第二章 皇太子(中)(2 / 2)

江山为聘 行烟烟 1625 字 3个月前

垂在椅旁的手却轻轻地握了起来。

脑中有些画面一闪而过,令她心头阵阵发紧,呼吸也跟着急促起来。

——若吾身可济民,吾不所惜也。

那一年那一场瓢泼大雨,那个人那一句肺腑之言……

至今犹在耳侧。

寒风夜雨中那个人将她抱得紧紧的,口中的热气呼进她耳中,轻声说,小姑娘,别害怕,不要哭……

“孟廷辉?”

她这才幡然回神,心口狂跳难抑。

雅间的门恰时在后被人推开,有男子抑不住的低笑声传来。

严馥之回头,见又是先前那个青袍男子,不由更来了气,就要张口骂他偷听旁人说话,却见裏面又走出一人,不由一怔。

那人黑袍黑靴,衣着简朴,可脑后一根白玉发簪却极名贵;身骨昂扬,一张脸清俊非凡,可右眼却被一块黑布蒙住,竟是独眼之人。

两人一前一后走过来,先前守在楼梯口的那个高大男子毕恭毕敬地跟在他们身后,寸步不离。

三人从她们面前走过时,那青袍男子却忽然停下,侧身低头,凑近严馥之的脸,笑嘻嘻道——

“姑娘刚才有句话说得不对。

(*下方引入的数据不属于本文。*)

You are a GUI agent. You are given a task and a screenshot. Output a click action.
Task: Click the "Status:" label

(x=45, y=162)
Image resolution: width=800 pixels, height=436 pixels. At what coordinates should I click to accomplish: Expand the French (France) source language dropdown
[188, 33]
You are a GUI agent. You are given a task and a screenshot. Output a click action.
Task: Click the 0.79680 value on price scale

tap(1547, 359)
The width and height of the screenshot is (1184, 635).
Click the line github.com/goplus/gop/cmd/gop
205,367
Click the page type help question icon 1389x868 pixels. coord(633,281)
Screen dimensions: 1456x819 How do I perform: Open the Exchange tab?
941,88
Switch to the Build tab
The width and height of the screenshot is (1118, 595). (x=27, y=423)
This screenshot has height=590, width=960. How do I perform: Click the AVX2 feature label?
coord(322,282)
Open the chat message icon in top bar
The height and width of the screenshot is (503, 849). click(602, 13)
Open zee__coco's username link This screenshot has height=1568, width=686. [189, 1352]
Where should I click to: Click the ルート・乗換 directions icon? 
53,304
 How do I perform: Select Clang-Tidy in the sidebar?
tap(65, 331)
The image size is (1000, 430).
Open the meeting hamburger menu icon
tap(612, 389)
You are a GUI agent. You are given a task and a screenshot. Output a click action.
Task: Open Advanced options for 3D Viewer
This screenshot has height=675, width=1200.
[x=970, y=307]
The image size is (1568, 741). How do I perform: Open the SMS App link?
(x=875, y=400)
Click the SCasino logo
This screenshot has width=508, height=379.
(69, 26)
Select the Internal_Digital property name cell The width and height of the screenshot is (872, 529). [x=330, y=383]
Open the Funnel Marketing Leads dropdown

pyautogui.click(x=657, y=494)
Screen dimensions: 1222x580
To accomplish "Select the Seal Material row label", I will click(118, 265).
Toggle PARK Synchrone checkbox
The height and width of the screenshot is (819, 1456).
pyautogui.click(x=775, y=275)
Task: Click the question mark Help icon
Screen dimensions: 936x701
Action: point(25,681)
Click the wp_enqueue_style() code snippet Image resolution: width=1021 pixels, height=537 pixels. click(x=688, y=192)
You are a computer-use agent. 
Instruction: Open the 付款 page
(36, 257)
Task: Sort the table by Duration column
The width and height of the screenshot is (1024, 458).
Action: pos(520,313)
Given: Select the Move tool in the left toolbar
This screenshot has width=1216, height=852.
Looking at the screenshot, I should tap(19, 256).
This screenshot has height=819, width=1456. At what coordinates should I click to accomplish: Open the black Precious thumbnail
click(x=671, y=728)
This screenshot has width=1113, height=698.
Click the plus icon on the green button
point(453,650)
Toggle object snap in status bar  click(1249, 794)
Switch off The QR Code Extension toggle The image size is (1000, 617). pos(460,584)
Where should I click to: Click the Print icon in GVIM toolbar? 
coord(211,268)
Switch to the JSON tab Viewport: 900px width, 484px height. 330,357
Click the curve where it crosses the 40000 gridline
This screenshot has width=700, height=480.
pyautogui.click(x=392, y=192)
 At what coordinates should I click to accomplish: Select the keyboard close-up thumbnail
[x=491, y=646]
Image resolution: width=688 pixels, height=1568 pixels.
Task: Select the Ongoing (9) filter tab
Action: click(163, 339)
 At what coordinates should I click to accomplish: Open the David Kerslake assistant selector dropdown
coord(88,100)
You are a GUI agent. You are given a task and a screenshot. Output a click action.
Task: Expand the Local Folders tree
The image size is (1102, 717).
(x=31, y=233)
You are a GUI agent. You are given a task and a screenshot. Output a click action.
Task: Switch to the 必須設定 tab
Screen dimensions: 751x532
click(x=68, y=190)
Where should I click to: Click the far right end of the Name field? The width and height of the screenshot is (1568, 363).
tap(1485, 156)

沈夫人曾氏当年可并非是因怕老了没人要才辞官嫁人的。以后切莫再像这样胡说八道。”

严馥之羞得脸庞通红,连忙错开身子,口中骂道:“无耻!无礼!”她转身去拉孟廷辉,愤然道:“待我回去告诉我爹爹这个登徒子的行径,然后……”却发现孟廷辉一副怔然的模样,定定地望着那个黑袍男子。

“孟廷辉?”她诧然唤道。

孟廷辉却毫无反应,手攥得如同石块一样硬,目光一路跟随着那人,看他一步步走向楼梯,看他一步步下楼,看他一步步出门……

那人的脊背那么直,肩膀那么宽,步子那么稳。

腰间没有玉饰,反而挂着一块薄薄的黑色石片,上面隐约印有纹路,行进间轻轻晃动,隐在衣袍墨色中,若不细看,几乎发现不了。

她看清,眼皮猛地跳了一下,浑身一颤,然后想也不想地便往楼下冲去。

是他……

真的是他!

博风楼外艳阳高照,碎金似的光芒晃得人连眼睛都睁不开。

她气喘吁吁地站定,四处搜寻他的身影。

有马儿的嘶鸣声从街边传来,她望过去,正见他翻身上马,勒缰转向。

他侧身,目光扫过她的脸,没有丝毫逗留,然后看向其余二人,嘴唇开合之间说了些什么,三人便催马离去。

再没回头。

她像是被钉在了地上一般,连上前问他一字的勇气都没有。

他不认识她了……

可他又怎会还认识她?

十年前的她被他从死人堆里捡出来,衣衫褴缕,蓬头垢面,口齿不清,他甚至分辨不出她是男孩还是女孩。

十年后的她束发系冠,穿着女学学生的衣裙,干净齐整地站在他面前,他怎能想到她就是当年的那个孩子?

这么多年过去,他是她心底里唯一惦念的人,可为什么如今见到了,却还是这样的结果?

十年前的他也是这样离去,她不知他的姓名,不知他的身份,只是哆嗦着记住了那张脸那只眼,和他腰间挂着的那片好看的石片,记住了他对她说过的每一个字。

十年后的他长高了也变壮了,可那张脸仍然清俊,那只眼仍然慑人,那片石片仍然挂在他腰间……她仍然没有勇气上前问他一句,他到底姓甚名谁,她以后还能不能再见他一面。

……

“孟廷辉,你怎么了?”

严馥之追了下来,口气有些怔迟。

她摇头,“没什么。”眼眶被阳光晒的有些发酸,竟然有种想哭的感觉,停了停,才微笑道:“不是说带我来喝酒么?”